Потому я и знаю, какие мягкие у него волосы.


И мы начинаем сравнивать. Как будто лосиное и косулье. Большая голова Фресиного папы у меня на коленях — голова дремлющего лося. Только он перевернулся на спину и словно погрузился в себя. Вернулся к себе. Смотрит на потолок и на мое лицо, склонившееся над ним.

Говорю все больше я, а он слушает мои рассказы, порой прикрывая глаза.


Но важней всего, это как мы прижимаем ладонь к ладони, его ладонь к моей, и его оказывается больше. Всякий раз. И мы смеемся! Сравниваем, снова и снова, и видим, что его мизинец — точно как большой палец на моей ноге. Только палец его, конечно, длиннее, но:

— Такой же толщины!

И:

— Несите золотое кольцо!

Так он говорит всякий раз, как мы доходим до этого места, и смеется в голос, хотя надо сидеть тихо.

И я шикаю:

— Ш-ш-ш!

А голова как в сладком тумане.

И еще он говорит, что эта мерка всегда с ним, где бы он ни был — мерка золотого кольца для пальца на моей ноге!

А потом — спокойной ночи.

И я слышу, как он моет наши кружки, вытирает и ставит обратно в шкаф, пока я крадусь по синему, глухому ковролину их широкой лестницы.

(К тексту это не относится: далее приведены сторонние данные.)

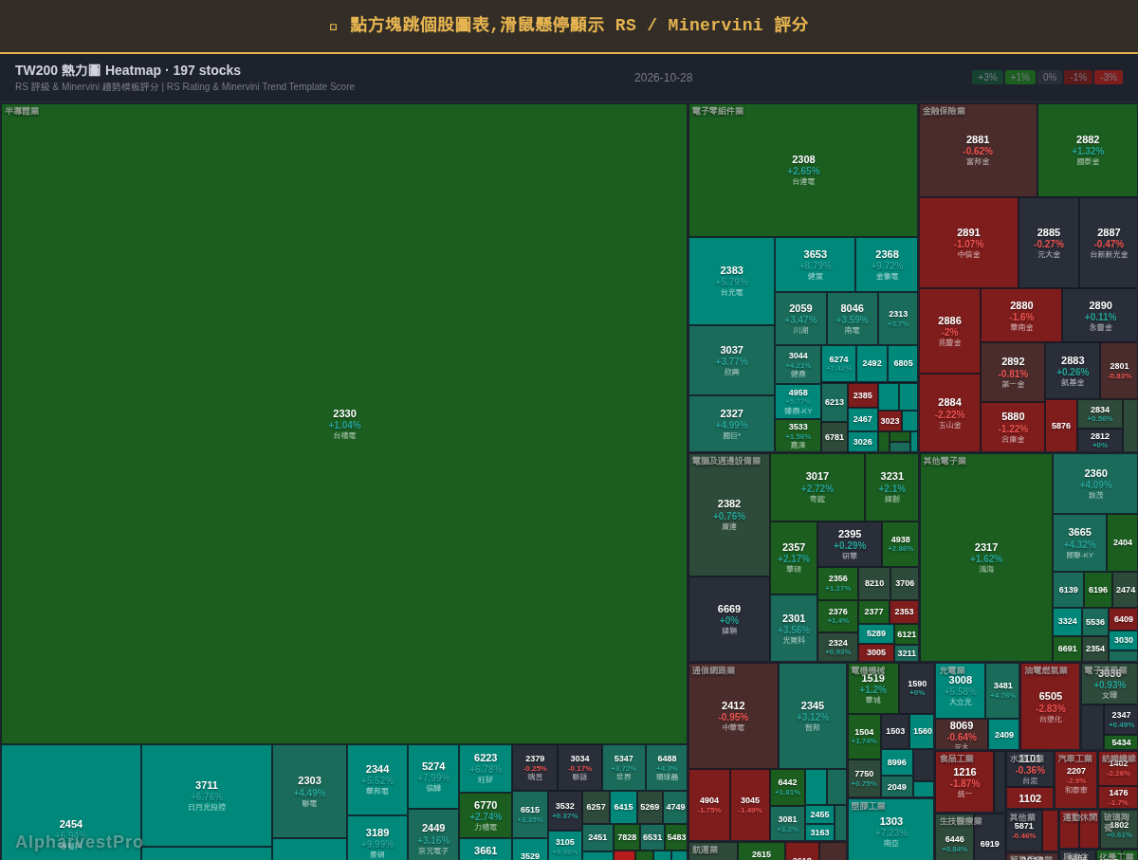The image size is (1138, 860).
Task: Click the 6669 緯穎 tile
Action: coord(729,619)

Те первые ночи, когда я не могла уснуть в их доме, мы говорили только о моем брате. Фресин папа все спрашивал и спрашивал. А язык у него распух? А ботинки с ног не свалились? Всякое такое.

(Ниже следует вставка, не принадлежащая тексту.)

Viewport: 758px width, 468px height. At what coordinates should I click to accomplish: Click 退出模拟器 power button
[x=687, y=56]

И не мама ли моя довела его до этого дела. Фресин папа знал, что характер у мамы не сахар, что у нее и на меня терпения не хватает, хоть я и послушная.

И не приходил ли ко мне братнин дух, это Фресин папа тоже хотел знать. Говорил, что даже если кто на себя руки наложит, то все равно что-то останется. Да-да. Так что, может, я видела дух какой после того, как Фредде…

Почти как:

— Ты видела? Ничего не видела?

Вот так.

И еще — спрашивать такое надо, чтоб я не ходила одна-одинешенька со всем этим внутри.


Но проще всего было рассказывать о снах, потому что про сны если и путано выходит, то ничего. Вот я и рассказывала, Что мне снилось. Или что мне, наверное, могло бы сниться, если б я хоть раз запомнила, что происходит, когда я сплю. Вот так.

И Фресин папа говорил, что много чего видит в моих снах. У него была книга, с которой он сверялся, и вот тогда мы, наверное, и начали сидеть вместе на коровьей шкуре у камина посреди их большого, теперь уже несуществующего дома, в котором было чисто-чисто и пахло духами мамы-помады и фиалковым мылом. Тогда мы и стали пить какао из глиняных кружек. И быть вместе.